So I decided to try Wild Cards a few weeks ago. I'm currently in the third book, I suppose because I found the series sufficiently gripping. I thought about sharing my experience with the series here, because I didn't want to hijack someone else's thread to do it.
I'll post short reviews (no spoilers) of the books as I get to them.
Wild Cards I:
Honestly, I liked most of the stories in here, especially the earlier chapters describing the first 20 years of life after the virus. Waldrop, Zelazny, Williams, and especially Martin and Snodgrass all wrote some generally thoughtful and stirring pieces which form the foundation of the whole series going forward. The story keeps returning over the decades to centerpieces from these stories such as Dr. Tachyon, Croyd Crenson, the so-called "Four Aces", and others. Even certain places like the steadily growing district of Jokertown begin to feel like characters. As these early stories flow into one another, the series evolves emotionally. This part of the book gave me a huge Watchmen vibe (which is a very good thing), and events take a pleasantly dark turn as mysteries and conflicts crop up that obviously will span more than the one book (especially in the stories by Shiner and Leigh).

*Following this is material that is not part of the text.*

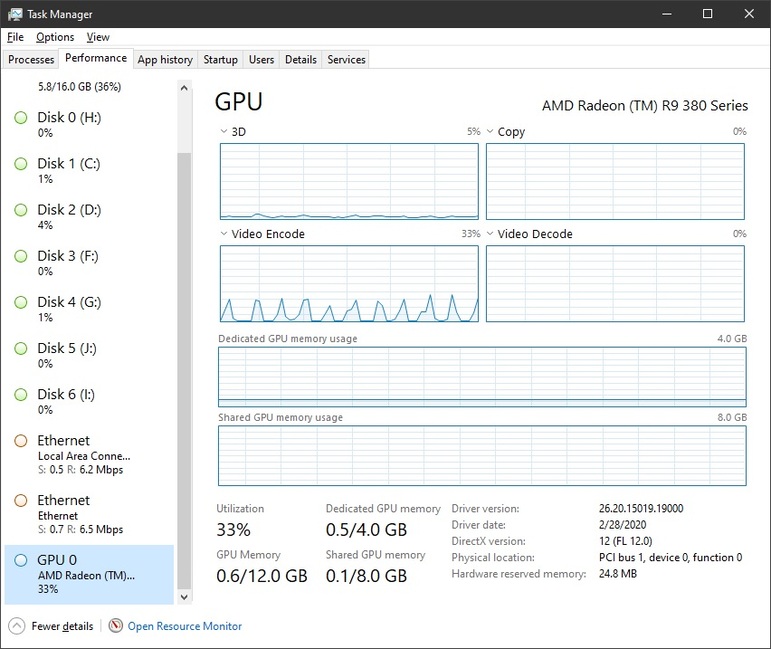Screen dimensions: 771x649
Task: Click the GPU 0 circle icon
Action: [20, 561]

However, the later stories lost a lot of that luster in my opinion, with some of the other writers wielding heavy-handed styles that use a huge number of POVs in a short space (which is disorienting), or exhibiting overly gratuitous scenes of sex and violence beyond anything I remember even from ASOIAF. Both heroes and villains gradually get more cartoonish at this point. The last story (by Miller) before the epilogue is downright flat, robotic, and predictable.
By the way, I read the 2010 Tor Books reprint of the original novel, which added 3 new stories by new writers. The stories by Cassut and Vaughn were uninteresting and rushed... but the story by Levine was a real gem of political intrigue and unlikely heroism.
Ultimately, after the blunt shock value and inflated peripheral cast in the second half of the book, I was already reminiscing fondly of the first half of the book when Zelazny, Williams, Martin, and Snodgrass kept me reading late at night. More and more, I just wanted to return to Tachyon, who is by and far the most empathetic, active, and very ironically the most human protagonist of the story.
So overall, I definitely found myself moving onto Wild Cards II: Aces High the next day, hoping to read lots more about those central characters I mentioned earlier and grew surprisingly close to, characters like Tachyon, Croyd and the Turtle. In that respect, Aces High was quite satisfying, and spent more time on over-arching conflict and mystery. However I would end up disappointed that Aces High actually ramped up the disorienting style of using dozens of tertiary POVs (for sometimes as little half a page) to describe events that would have been better off left shrouded in some mystery... More to come.